Overcoming therapeutic resistance in pancreatic cancer: Emerging opportunities by targeting BRCAs and p53

Pancreatic cancer (PC) is characterized by (epi)genetic and microenvironmental alterations that negatively impact the treatment outcomes. New targeted therapies have been pursued to counteract the therapeutic resistance in PC. Aiming to seek for new therapeutic options for PC, several attempts have been undertaken to exploit BRCA1/2 and TP53 deficiencies as promising actionable targets. The elucidation of the pathogenesis of PC highlighted the high prevalence of p53 mutations and their connection with the aggressiveness and therapeutic resistance of PC. Additionally, PC is associated with dysfunctions in several DNA repair-related genes, including BRCA1/2, which sensitize tumours to DNA-damaging agents.
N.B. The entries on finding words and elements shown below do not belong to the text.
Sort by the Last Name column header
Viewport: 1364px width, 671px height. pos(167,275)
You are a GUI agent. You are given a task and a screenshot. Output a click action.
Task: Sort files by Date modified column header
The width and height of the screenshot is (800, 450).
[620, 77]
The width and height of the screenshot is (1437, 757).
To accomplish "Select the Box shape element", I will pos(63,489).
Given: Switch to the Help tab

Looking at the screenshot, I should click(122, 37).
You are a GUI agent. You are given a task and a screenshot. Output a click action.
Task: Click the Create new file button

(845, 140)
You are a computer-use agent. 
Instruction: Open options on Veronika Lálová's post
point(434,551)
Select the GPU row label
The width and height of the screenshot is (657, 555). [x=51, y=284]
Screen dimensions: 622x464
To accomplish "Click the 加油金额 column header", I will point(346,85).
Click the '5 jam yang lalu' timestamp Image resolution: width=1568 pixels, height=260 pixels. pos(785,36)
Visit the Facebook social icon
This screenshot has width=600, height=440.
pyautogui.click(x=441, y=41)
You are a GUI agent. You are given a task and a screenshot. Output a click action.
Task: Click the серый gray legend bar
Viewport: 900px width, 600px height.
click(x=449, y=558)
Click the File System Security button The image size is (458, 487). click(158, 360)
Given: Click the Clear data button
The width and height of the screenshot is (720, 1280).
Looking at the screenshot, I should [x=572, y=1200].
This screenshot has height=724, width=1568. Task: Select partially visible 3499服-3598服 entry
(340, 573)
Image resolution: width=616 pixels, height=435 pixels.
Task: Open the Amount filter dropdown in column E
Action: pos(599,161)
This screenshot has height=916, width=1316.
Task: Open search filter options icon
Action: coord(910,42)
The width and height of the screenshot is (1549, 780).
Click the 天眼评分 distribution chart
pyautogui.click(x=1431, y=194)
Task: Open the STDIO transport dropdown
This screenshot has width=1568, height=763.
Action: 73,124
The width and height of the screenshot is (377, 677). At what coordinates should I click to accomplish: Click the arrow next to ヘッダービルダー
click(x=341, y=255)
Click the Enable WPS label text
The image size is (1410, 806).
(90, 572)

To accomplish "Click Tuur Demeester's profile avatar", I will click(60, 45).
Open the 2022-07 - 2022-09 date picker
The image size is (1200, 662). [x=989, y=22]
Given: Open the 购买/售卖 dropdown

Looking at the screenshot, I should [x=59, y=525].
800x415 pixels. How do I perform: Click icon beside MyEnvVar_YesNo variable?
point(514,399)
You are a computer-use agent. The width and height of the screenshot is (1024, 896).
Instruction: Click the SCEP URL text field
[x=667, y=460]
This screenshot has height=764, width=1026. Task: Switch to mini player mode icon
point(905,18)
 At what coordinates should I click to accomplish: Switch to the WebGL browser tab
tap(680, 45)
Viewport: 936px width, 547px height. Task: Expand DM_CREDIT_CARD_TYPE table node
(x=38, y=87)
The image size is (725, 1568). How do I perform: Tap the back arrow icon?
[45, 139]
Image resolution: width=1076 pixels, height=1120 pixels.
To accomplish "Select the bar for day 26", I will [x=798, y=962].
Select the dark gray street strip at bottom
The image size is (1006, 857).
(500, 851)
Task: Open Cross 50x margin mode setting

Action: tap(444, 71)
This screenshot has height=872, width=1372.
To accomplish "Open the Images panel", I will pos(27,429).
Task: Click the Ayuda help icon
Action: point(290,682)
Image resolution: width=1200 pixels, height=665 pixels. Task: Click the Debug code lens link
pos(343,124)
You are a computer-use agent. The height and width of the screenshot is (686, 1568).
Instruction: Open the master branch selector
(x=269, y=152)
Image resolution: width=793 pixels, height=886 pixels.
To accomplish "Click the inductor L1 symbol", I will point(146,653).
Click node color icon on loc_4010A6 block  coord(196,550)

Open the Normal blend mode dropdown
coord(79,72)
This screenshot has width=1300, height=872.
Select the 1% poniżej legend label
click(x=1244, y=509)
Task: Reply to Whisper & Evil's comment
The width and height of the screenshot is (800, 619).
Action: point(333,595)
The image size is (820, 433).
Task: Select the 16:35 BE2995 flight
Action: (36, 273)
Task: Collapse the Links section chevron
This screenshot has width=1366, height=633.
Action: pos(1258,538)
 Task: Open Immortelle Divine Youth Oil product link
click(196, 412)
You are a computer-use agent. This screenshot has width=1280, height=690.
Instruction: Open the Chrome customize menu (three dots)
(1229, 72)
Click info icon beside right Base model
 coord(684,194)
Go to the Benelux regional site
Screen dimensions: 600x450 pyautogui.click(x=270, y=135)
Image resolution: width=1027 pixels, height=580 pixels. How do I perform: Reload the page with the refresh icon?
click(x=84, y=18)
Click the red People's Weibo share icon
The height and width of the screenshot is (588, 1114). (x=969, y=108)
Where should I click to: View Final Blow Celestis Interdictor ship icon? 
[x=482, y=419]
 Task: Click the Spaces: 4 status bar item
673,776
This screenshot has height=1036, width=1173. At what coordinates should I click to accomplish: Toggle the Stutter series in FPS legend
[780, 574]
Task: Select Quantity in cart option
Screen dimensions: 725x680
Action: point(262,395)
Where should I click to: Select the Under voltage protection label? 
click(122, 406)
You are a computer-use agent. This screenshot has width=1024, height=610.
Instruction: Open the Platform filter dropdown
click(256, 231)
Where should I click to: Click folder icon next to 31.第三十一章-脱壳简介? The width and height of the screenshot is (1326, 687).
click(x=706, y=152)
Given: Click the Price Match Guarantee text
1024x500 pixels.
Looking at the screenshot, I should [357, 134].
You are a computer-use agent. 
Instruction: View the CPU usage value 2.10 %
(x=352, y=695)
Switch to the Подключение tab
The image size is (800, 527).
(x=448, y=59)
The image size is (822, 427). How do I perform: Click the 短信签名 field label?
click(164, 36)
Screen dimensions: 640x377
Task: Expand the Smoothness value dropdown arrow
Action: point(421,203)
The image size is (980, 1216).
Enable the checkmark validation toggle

In this context, poly(ADP-ribose) polymerase (PARP) inhibitors (PARPi) were approved for mutant BRCA1/2 PC patients. However, acquired drug resistance has become a major drawback of PARPi. This review emphasizes the importance of targeting defective BRCAs and p53 pathways for advancing personalized PC therapy, with particular focus on how this approach may provide an opportunity to tackle PC resistance.

Automated summary

Pancreatic cancer (PC) is associated with (epi)genetic and microenvironmental alterations, which negatively affect treatment outcomes. Targeting BRCA1/2 and TP53 deficiencies has been explored as promising therapeutic options. Mutations in p53 and dysfunctions in DNA repair-related genes, such as BRCA1/2, play a role in the aggressiveness and therapy resistance of PC. Therefore, personalized therapy targeting defective BRCAs and p53 pathways is crucial for overcoming PC resistance.